September 28, 2021 10:09:16 am
Pratham CEO Dr Rukmini Banerji is this year’s recipient of the prestigious Yidan Prize for Education Development for her work on improving children’s learning levels.
The Yidan Prize is awarded by the Yidan Prize Foundation — a global philanthropic education foundation working on progress and change in education — and nine people have received it since its inception in 2016. Other than this, the foundation also awards Yidan Prize for Education Research which has been given to Professor Eric A. Hanushek, Paul and Jean Hanna Senior Fellow and Professor, Hoover Institution of Stanford University this year. Each laureate is awarded HK$ 30 million—approximately US$ 3.9 million—half of which is a project fund to help them scale up their work.
According to Dr. Banerji, the prize will allow Pratham to work towards the future by expanding their work with younger children. She has done crucial work through the ASER assessment approach and the ‘Teaching at the Right Level’ programme.
“The Yidan Prize gives us the opportunity to work on the future and I’m very excited about that. For a number of years we have been thinking about why this problem happens in the first place. Why do children fall behind? What can be done to ensure that the problem that we’ve been working on for the past 15 years goes away? There could be many reasons for that but one is that children come into school already with a disadvantage. Maybe you have a family that’s not very educated, maybe you’ve not had enough pre-school, readiness preparation… We have been thinking in the last few years that doing things differently in the early years, the preschool years, first and second grade is important. The new education policy says the same thing, that we need to develop our early years continuum well… Something we are keen on is how do we get schools, preschools and anganwadis functioning better but during the pandemic we have also seen a big surge of support from mothers, parents and communities,” she said.

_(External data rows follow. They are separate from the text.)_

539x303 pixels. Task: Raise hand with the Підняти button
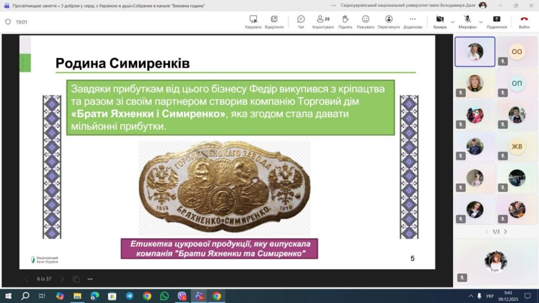pos(345,22)
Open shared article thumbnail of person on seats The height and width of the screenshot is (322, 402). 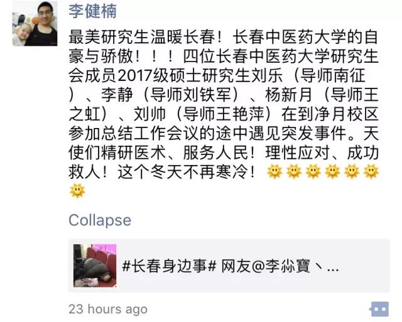click(95, 266)

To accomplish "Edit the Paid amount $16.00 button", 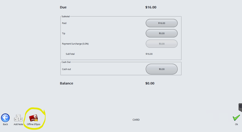I will [x=161, y=23].
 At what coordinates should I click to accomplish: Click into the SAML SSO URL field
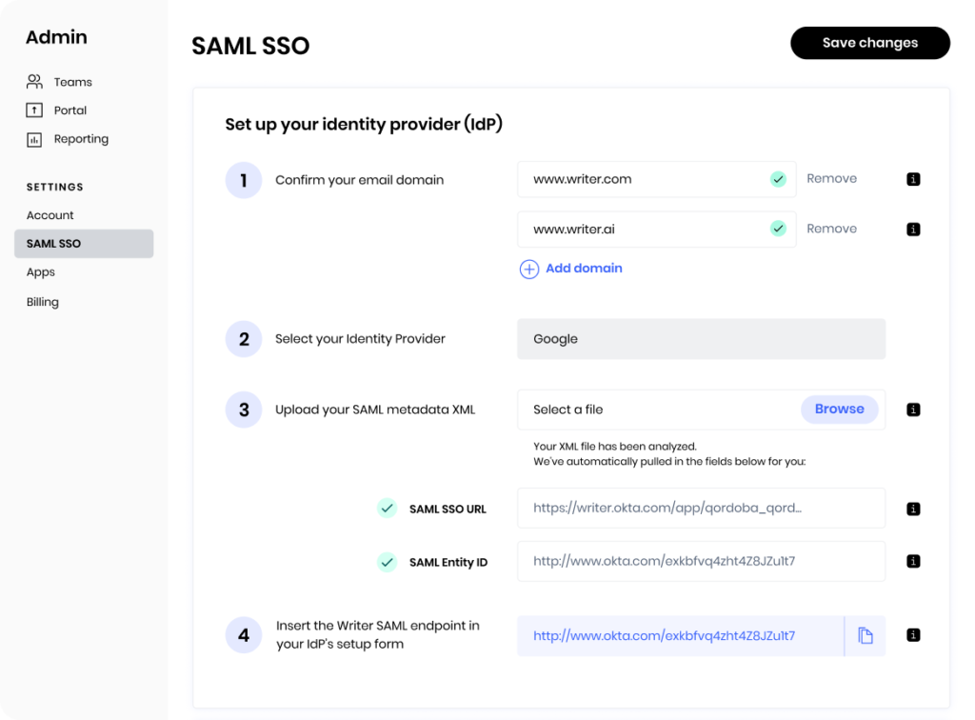701,508
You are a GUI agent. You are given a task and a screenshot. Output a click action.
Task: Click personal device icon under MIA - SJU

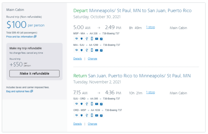tap(92, 50)
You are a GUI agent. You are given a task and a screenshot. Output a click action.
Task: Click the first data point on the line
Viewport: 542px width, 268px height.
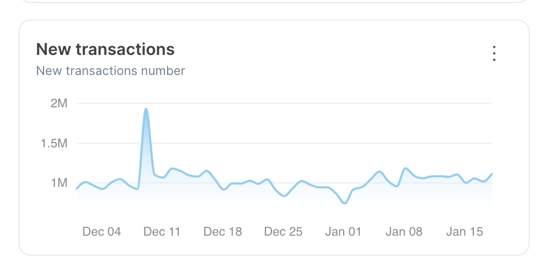(x=77, y=188)
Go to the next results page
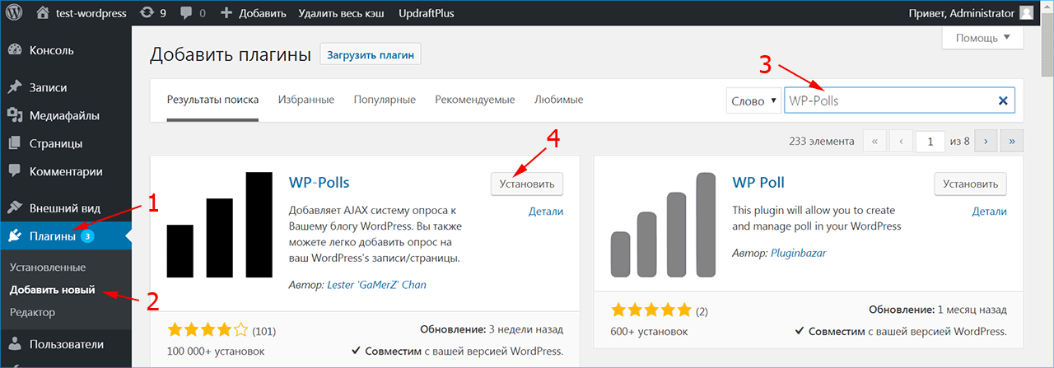This screenshot has width=1054, height=368. 986,142
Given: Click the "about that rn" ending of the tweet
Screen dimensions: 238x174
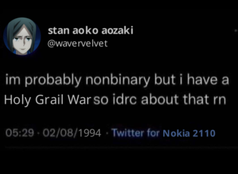Looking at the screenshot, I should click(x=184, y=100).
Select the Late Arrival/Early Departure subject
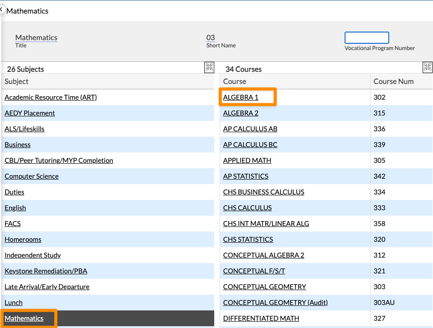This screenshot has height=328, width=433. 47,287
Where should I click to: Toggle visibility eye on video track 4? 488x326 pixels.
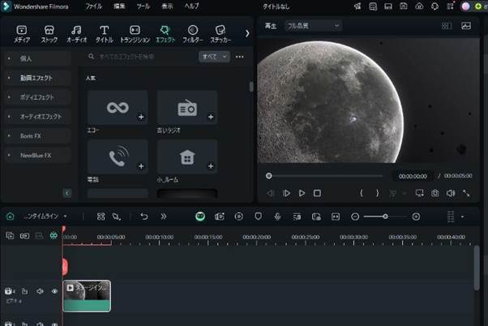tap(55, 291)

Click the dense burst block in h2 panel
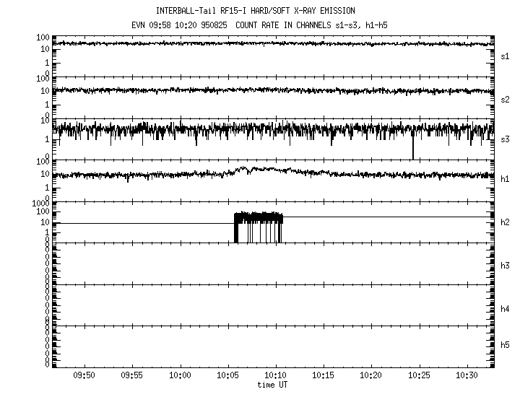259,219
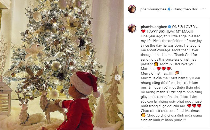The image size is (210, 130).
Task: Click the baby's red Santa hat in photo
Action: click(85, 83)
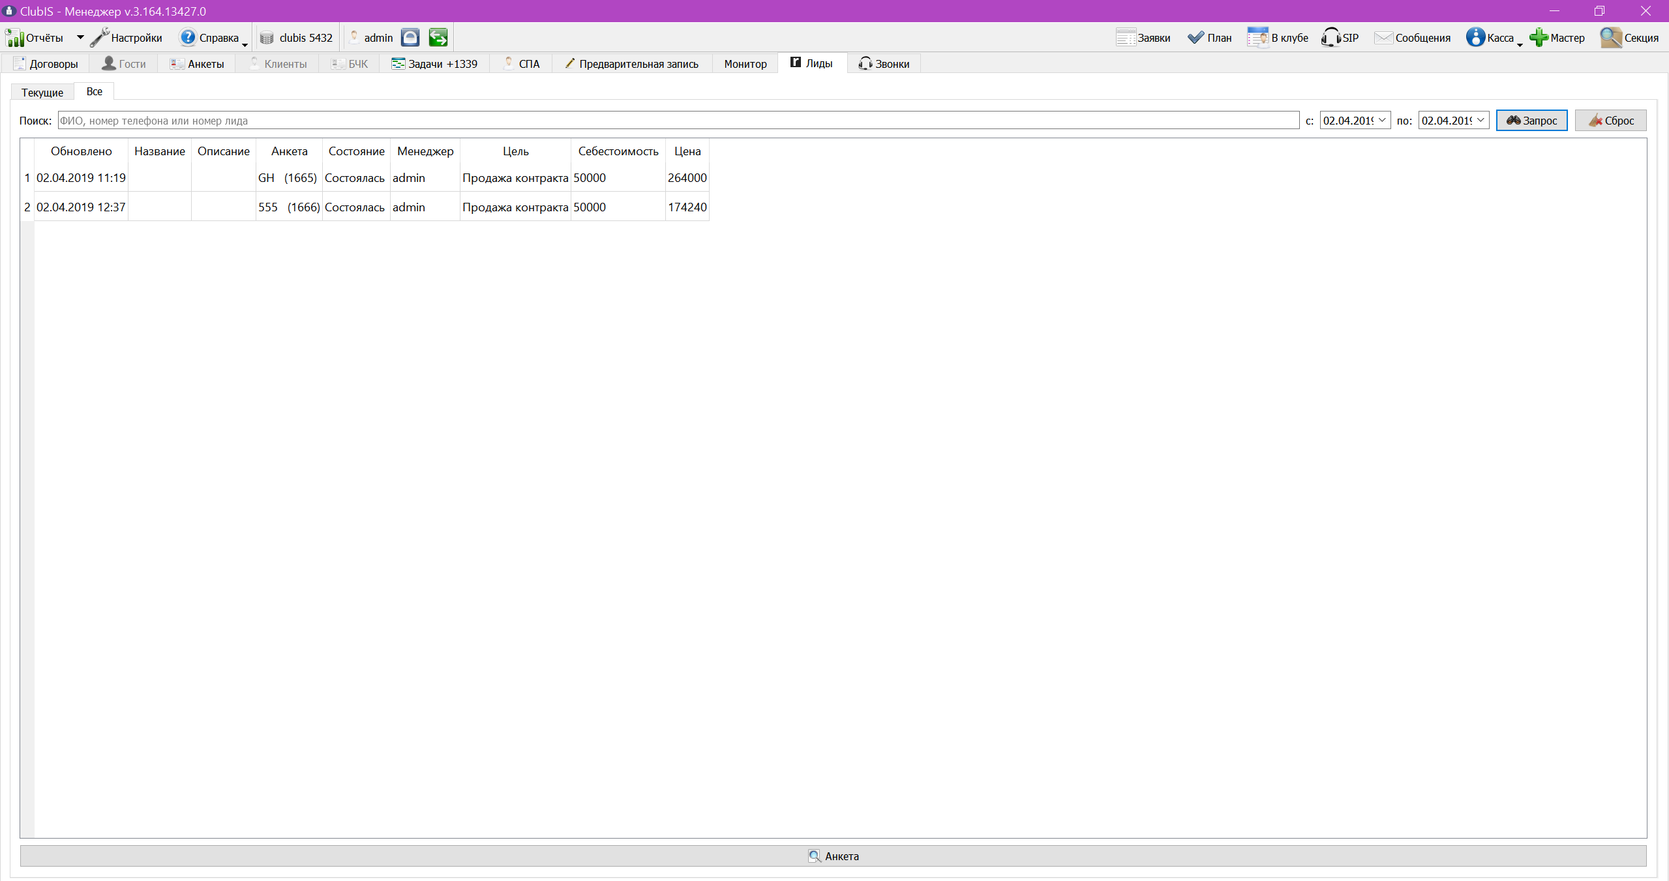Screen dimensions: 1669x881
Task: Click the Сброс reset button
Action: click(1611, 120)
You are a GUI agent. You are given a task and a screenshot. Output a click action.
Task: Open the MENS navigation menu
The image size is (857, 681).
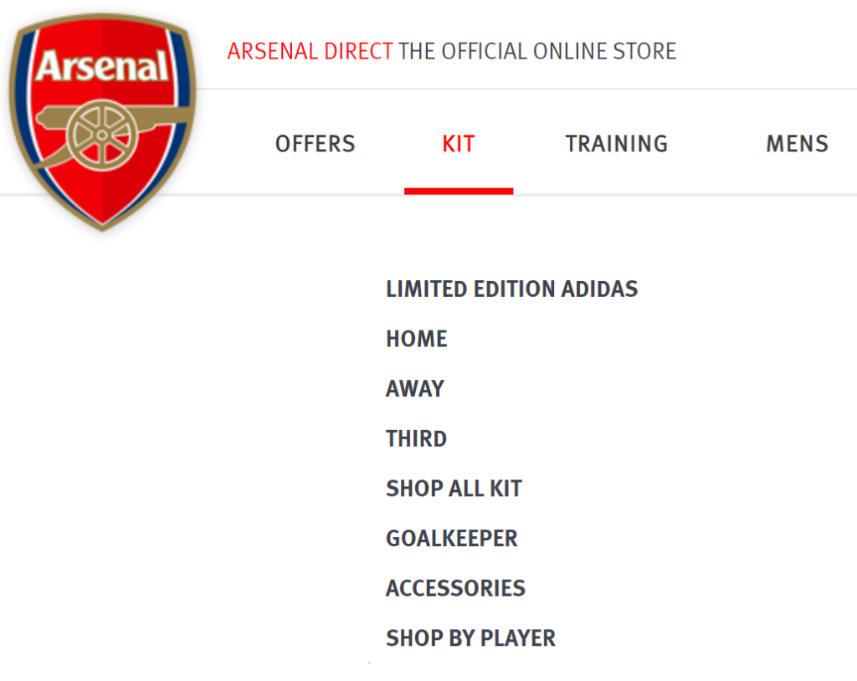(x=797, y=144)
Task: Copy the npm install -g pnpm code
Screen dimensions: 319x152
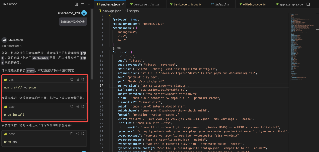Action: [72, 79]
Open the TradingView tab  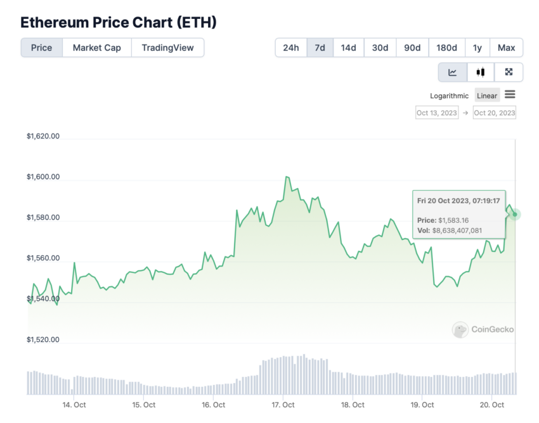[x=167, y=47]
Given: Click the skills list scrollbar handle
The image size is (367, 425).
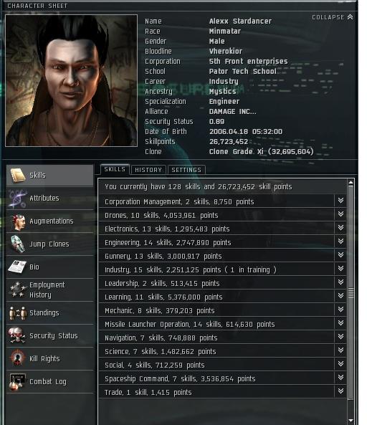Looking at the screenshot, I should click(351, 292).
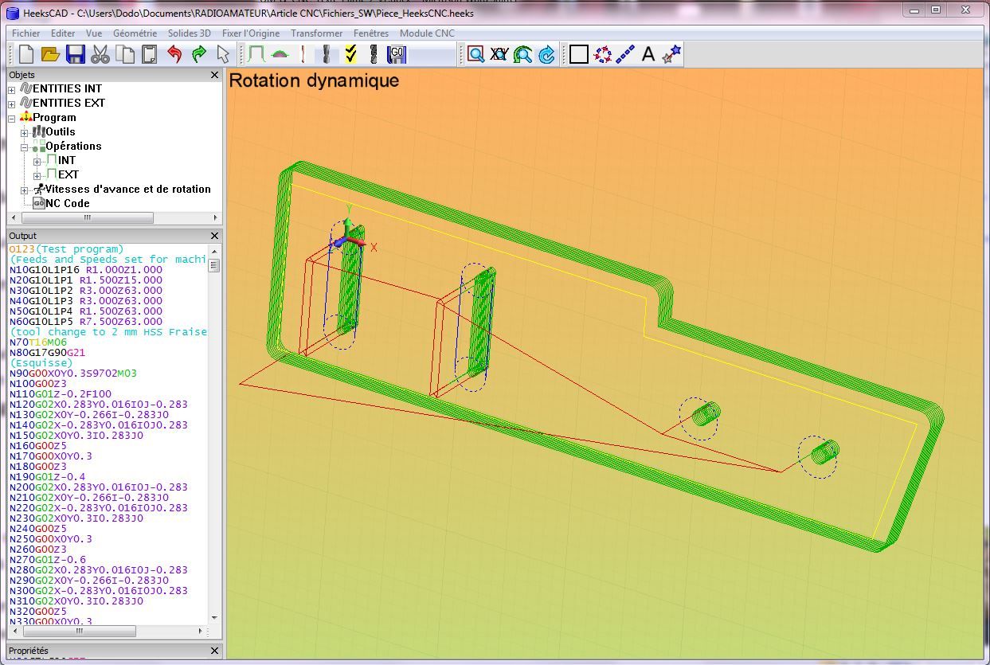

On working on their goals with these limitations, Dr Banerji said, “Since July we’ve started what we’re calling a ‘mohalla learning campaign’… We’re doing the neighbourhood version of ‘teaching at the right level’ where a young volunteer will work with a small group of kids… We’ve been sending mothers little activities through SMS and Whatsapp like counting the spoons in the house, arranging bowls from big to small… In addition to this we have been organizing mothers in small groups right in their neighbourhood… In their group, we have what we’re calling a ‘smart mom’ who is anchoring it and she has a smartphone. Once a week they get together where they share what they’ve done during the week and they think of the next couple of activities to do. We’ve had an overwhelming response. In 10,000 communities—some urban, most rural—we have almost 30-35,000 moms who have been part of this. We feel that even while schools and preschools have been closed, this is something that has been possible.”
According to Edward Ma, Secretary-General of Yidan Prize Foundation, a common thread connecting the laureates of the award is that their innovation can be easily disseminated for effective scaling-up and that they are “speeding up and looking into the future”.